An exact transcription is needed, starting at the line containing "This screenshot has width=467, height=226." and running through the last line of the records, with every picture left out.

(Dataset records)
►

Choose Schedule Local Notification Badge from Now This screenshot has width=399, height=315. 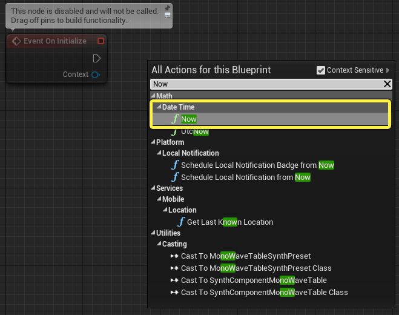(x=257, y=165)
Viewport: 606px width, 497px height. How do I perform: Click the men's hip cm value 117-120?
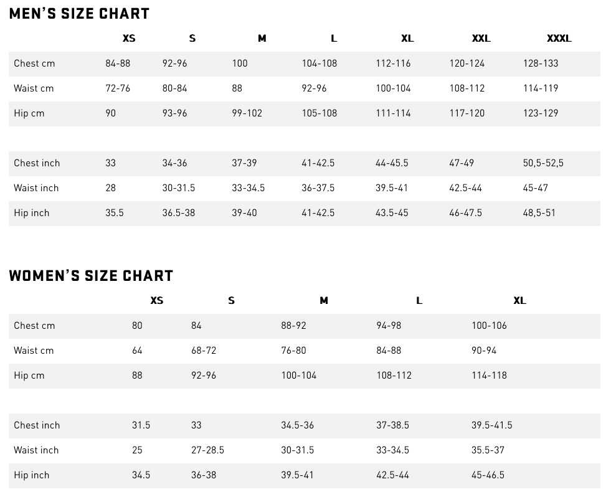point(466,113)
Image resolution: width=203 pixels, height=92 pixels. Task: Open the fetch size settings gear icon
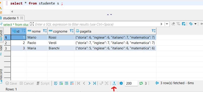click(121, 83)
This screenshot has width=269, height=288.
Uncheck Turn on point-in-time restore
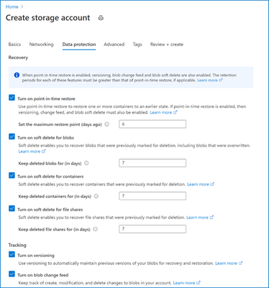12,98
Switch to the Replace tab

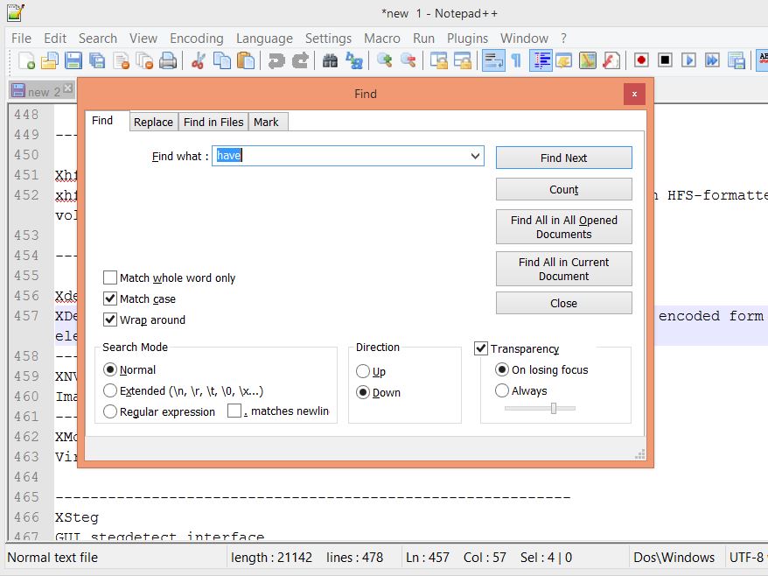(x=153, y=122)
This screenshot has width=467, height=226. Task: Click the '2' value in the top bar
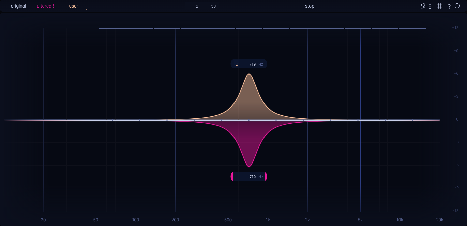point(197,6)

◄

■ Response below ■
This screenshot has width=467, height=226. Task: Click the '2' value in the top bar
point(197,6)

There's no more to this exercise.